- WHAT THE EXERCISE ASKS
What you return should be each line of the data containing the string "computer".

** PROVIDED DATA follows **

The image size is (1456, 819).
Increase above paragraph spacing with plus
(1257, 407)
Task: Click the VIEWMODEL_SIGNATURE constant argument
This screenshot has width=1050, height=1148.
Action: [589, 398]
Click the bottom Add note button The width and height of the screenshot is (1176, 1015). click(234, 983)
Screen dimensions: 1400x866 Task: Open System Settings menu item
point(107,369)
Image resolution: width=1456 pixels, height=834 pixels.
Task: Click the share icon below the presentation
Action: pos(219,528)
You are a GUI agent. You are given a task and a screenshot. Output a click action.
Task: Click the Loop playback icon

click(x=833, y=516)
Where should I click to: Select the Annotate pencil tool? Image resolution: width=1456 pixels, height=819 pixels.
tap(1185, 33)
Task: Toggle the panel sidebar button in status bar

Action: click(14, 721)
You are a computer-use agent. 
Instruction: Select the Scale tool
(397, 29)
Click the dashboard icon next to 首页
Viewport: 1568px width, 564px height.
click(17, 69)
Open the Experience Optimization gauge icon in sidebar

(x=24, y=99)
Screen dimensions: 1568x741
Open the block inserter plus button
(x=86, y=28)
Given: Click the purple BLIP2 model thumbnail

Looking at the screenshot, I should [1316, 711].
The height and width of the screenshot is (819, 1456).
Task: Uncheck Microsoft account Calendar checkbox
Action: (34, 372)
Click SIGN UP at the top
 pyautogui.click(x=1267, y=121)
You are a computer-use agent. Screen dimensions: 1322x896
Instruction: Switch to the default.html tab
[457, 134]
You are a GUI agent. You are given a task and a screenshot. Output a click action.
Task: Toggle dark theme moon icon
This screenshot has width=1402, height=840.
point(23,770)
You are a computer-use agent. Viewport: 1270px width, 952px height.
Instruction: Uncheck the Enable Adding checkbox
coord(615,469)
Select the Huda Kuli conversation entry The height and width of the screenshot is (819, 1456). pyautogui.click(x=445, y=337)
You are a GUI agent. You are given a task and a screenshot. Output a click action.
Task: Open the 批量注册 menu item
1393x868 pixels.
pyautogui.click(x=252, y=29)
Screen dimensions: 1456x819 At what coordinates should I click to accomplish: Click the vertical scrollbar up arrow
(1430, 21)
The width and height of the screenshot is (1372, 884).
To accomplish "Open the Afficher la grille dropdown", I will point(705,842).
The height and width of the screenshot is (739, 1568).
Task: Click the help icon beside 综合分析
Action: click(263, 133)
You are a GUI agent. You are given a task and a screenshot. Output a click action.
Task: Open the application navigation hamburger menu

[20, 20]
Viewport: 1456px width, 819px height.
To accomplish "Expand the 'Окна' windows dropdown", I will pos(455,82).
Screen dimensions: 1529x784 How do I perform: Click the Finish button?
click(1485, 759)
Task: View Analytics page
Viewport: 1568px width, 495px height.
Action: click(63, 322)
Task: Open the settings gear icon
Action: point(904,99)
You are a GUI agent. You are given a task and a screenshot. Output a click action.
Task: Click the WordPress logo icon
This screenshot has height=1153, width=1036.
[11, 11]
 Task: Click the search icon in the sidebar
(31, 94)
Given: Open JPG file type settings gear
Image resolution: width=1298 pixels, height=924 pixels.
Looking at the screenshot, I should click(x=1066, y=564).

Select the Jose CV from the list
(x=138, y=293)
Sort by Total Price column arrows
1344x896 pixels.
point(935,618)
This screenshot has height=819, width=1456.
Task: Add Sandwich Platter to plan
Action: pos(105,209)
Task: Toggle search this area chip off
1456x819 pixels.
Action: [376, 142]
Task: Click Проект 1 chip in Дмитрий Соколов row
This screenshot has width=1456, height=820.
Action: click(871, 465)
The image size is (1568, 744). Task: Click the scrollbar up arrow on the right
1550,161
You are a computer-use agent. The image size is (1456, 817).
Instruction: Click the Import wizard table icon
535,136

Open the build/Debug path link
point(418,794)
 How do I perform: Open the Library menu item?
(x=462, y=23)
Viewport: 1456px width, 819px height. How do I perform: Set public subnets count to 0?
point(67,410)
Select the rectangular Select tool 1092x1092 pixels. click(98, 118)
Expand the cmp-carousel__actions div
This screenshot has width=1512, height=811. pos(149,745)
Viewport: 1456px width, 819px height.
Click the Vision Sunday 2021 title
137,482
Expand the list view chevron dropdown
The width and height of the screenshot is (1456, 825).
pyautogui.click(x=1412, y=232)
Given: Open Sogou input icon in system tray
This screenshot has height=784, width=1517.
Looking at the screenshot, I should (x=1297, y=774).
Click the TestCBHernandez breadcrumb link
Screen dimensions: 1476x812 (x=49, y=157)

** End of PROVIDED DATA **

- EXERCISE RESULT
You are a computer-use agent. 
You are a computer-use agent. Screen dimensions: 1322x896
You are a computer-use agent. Viewport: 1270px width, 952px height.
You are a computer-use agent. The image size is (1456, 817).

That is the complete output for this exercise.